◆ Data for the task ◆
══════════
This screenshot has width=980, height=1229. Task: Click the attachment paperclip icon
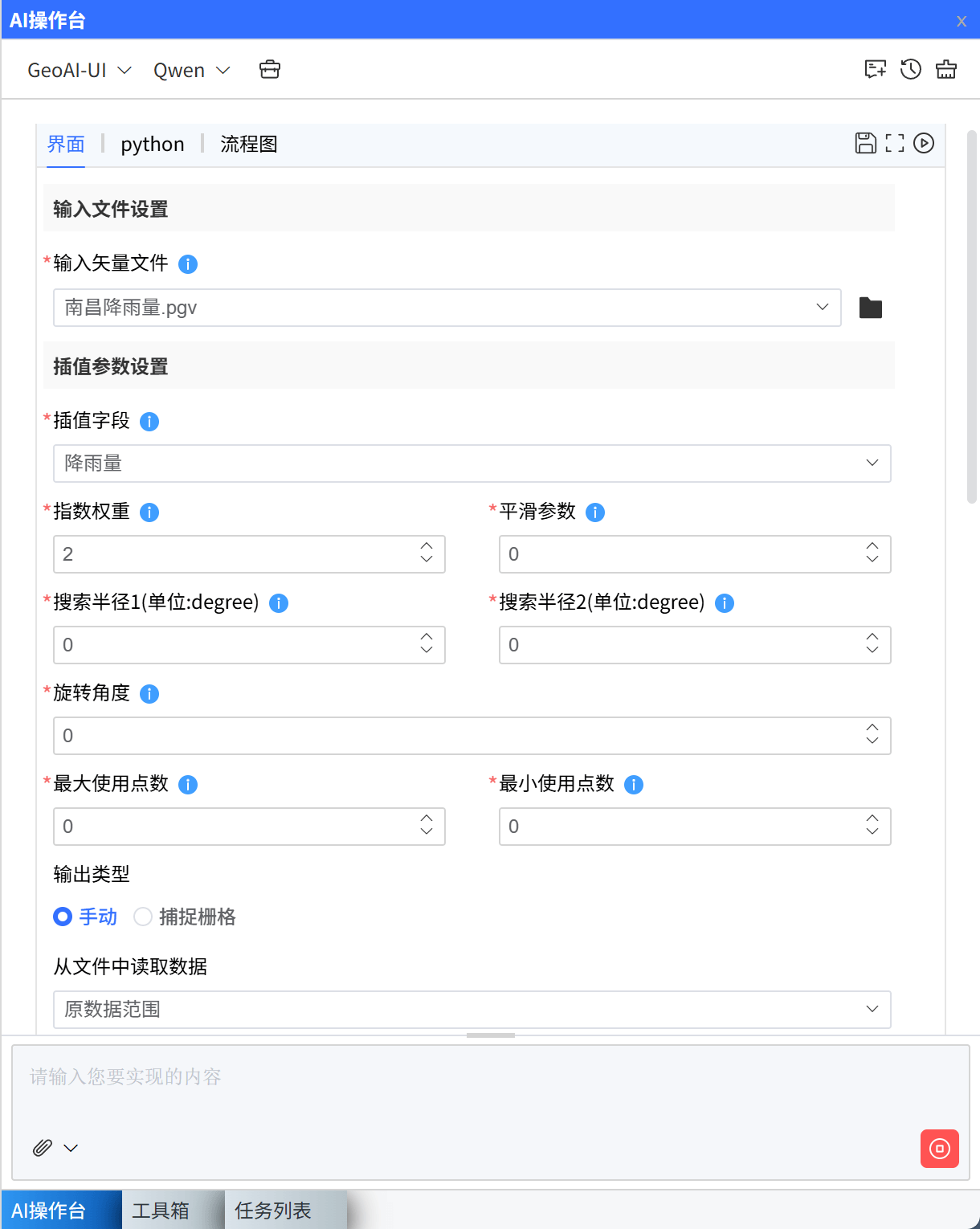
══════════
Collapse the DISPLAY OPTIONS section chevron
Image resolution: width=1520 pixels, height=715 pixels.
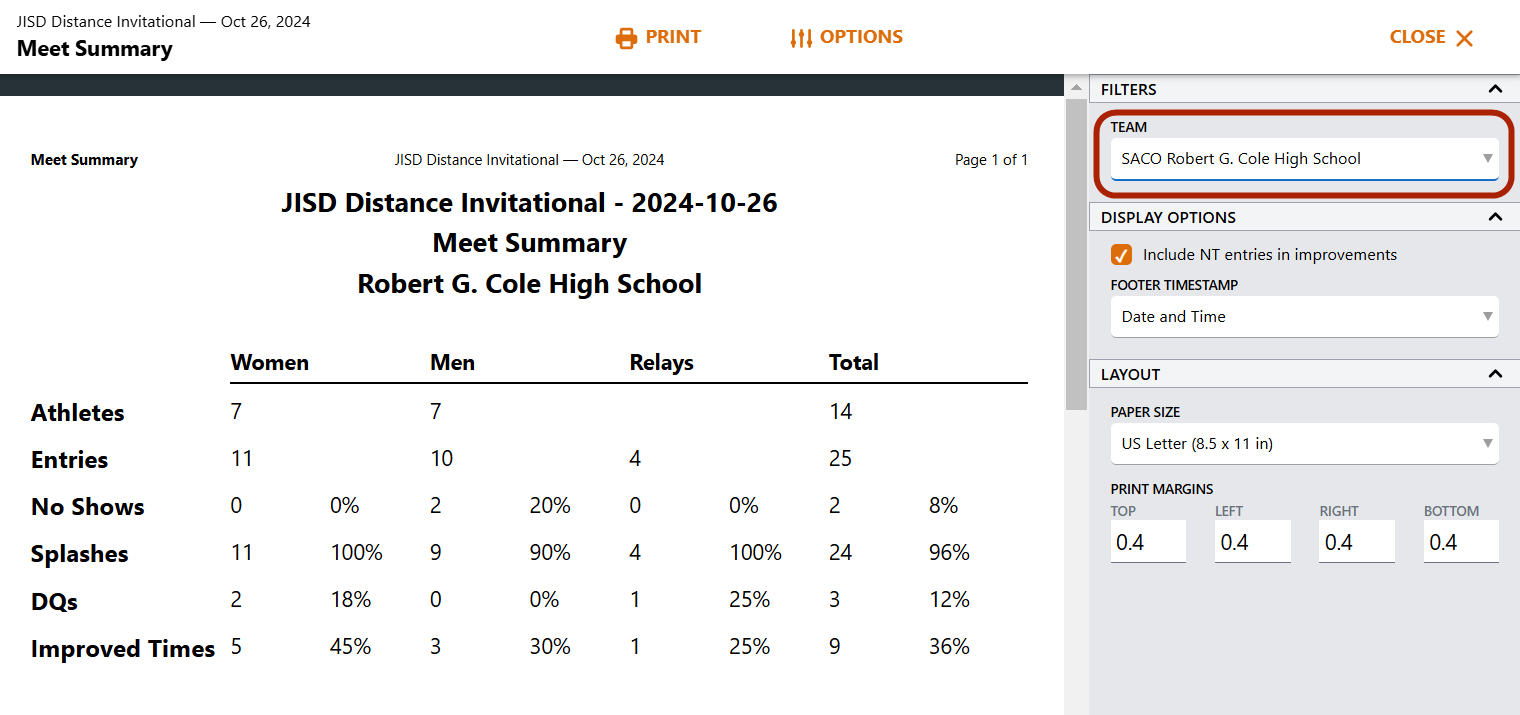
══════════
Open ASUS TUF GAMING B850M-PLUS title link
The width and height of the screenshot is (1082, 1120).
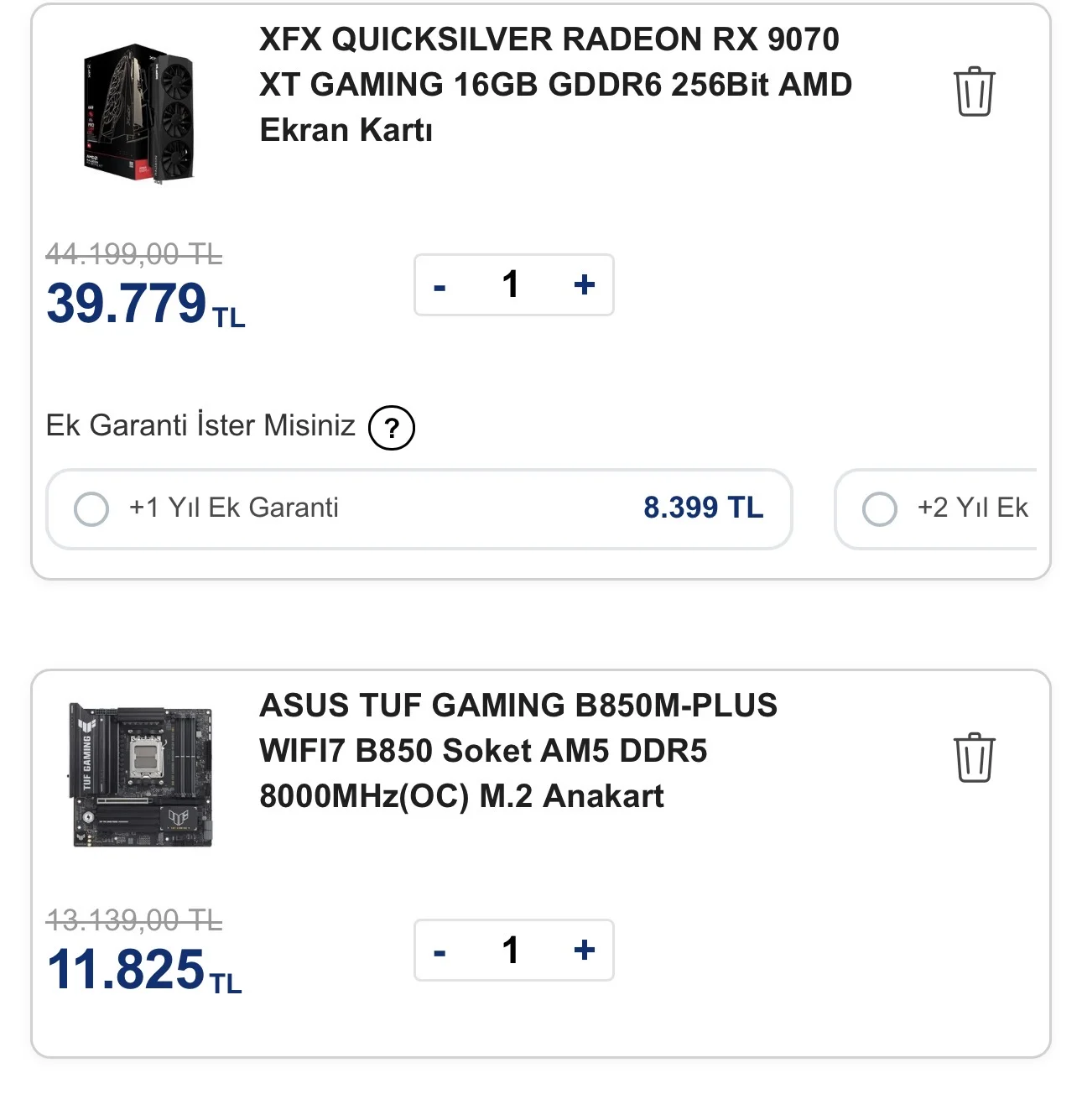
══════════
◆ What you should do ◆
Print every line of the entries from the line containing "Open ASUS TUF GAMING B850M-PLUS title link" down to the line containing "The width and", both included, with no changes.

◆ Reply ◆
Open ASUS TUF GAMING B850M-PLUS title link
The width and height of the screenshot is (1082, 1120).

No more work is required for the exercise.